● **PROBLEM TO SOLVE**:
What lines below contain the word "agent"? Please pull each one out.
Top of EXTRACTED ENTRIES
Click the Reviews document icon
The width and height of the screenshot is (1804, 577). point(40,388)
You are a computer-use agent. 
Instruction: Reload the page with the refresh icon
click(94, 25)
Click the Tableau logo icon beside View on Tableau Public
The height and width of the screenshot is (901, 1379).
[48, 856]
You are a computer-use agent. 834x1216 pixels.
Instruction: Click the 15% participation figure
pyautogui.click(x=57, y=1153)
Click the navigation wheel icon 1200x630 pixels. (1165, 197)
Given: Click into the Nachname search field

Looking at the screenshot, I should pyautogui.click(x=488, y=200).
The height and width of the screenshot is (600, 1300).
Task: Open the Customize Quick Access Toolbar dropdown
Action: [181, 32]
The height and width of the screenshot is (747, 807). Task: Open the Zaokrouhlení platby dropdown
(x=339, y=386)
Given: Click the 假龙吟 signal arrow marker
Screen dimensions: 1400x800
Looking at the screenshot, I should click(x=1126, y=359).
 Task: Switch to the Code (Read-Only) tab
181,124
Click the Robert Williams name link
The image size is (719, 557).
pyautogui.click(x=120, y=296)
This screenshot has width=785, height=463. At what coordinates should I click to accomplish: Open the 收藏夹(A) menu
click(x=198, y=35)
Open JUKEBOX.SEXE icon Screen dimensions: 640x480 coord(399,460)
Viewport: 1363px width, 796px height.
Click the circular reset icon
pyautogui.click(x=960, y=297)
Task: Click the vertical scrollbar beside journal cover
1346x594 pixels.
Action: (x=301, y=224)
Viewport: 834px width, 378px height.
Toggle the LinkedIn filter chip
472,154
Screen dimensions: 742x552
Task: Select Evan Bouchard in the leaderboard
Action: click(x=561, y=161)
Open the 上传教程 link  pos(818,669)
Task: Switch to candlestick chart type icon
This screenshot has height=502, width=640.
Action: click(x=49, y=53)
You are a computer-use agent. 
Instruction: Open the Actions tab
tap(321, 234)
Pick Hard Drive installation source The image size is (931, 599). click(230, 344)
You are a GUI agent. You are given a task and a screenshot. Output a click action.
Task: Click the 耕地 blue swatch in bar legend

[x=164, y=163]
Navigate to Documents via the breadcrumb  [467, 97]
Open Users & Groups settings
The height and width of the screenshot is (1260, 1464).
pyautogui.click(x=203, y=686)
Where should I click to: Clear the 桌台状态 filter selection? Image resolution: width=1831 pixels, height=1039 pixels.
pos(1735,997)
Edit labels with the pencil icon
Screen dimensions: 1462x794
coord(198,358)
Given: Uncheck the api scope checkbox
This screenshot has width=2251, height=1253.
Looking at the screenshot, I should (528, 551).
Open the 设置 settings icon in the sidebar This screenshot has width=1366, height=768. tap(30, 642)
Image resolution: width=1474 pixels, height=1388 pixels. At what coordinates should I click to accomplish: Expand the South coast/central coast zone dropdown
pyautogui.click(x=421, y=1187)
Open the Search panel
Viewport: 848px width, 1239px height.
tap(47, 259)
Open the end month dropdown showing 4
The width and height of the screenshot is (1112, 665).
Bottom of EXTRACTED ENTRIES
● **SOLUTION**:
You are a computer-use agent. 
You are a computer-use agent. 834x1216 pixels.
You are a computer-use agent. 
You are a GUI agent. You are given a task and a screenshot. Output a click action.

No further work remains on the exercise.